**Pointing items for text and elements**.
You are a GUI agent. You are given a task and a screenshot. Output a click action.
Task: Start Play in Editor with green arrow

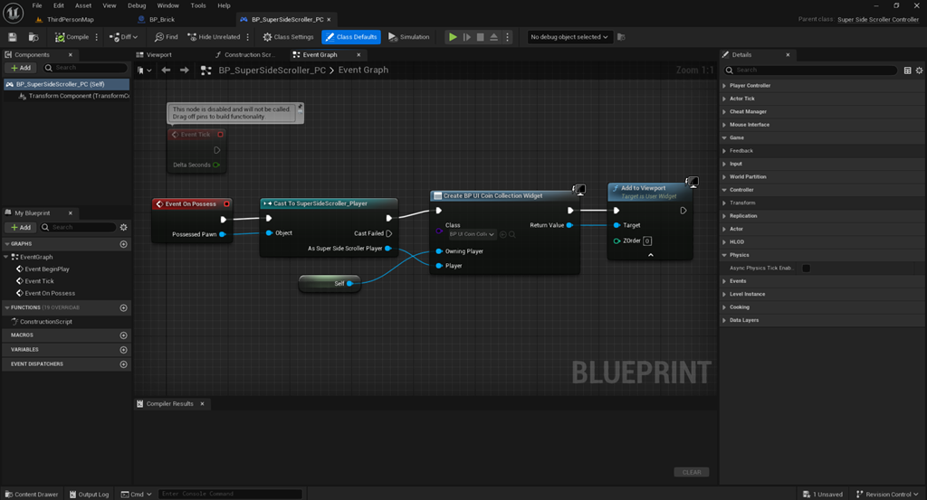point(453,37)
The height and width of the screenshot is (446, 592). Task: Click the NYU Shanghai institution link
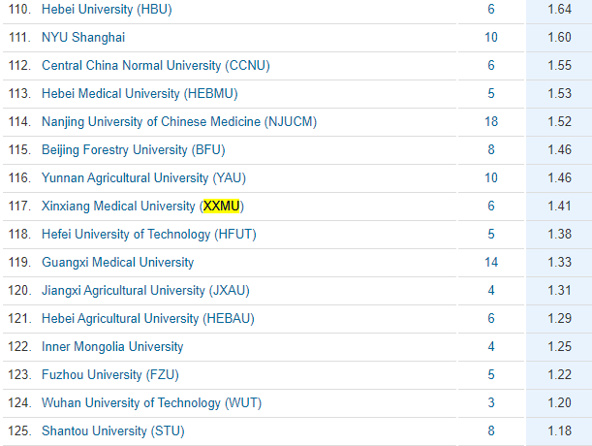coord(83,37)
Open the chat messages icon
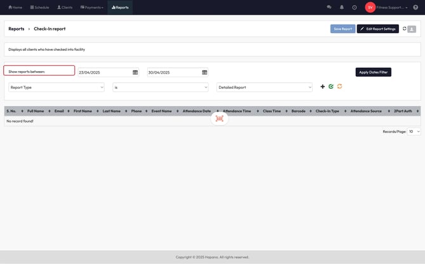425x264 pixels. (x=329, y=8)
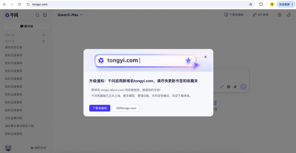Image resolution: width=296 pixels, height=153 pixels.
Task: Expand the input box with fullscreen icon
Action: point(222,87)

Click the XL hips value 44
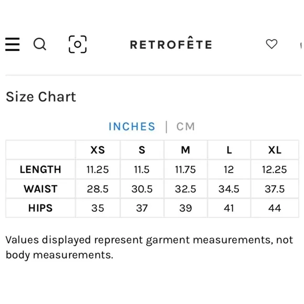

**GOAL**. Copy every line of the items above exactly as they appear, leaving out the pictures.

**FINAL ANSWER**.
You are a GUI agent. You are given a task and a screenshot. Output a click action.
Task: Start Play in Editor with green arrow

point(453,37)
The height and width of the screenshot is (446, 592). Task: Click the NYU Shanghai institution link
coord(83,37)
Open the chat messages icon
425x264 pixels. (x=329, y=8)
Image resolution: width=296 pixels, height=153 pixels.
Task: Expand the input box with fullscreen icon
Action: point(222,87)

Click the XL hips value 44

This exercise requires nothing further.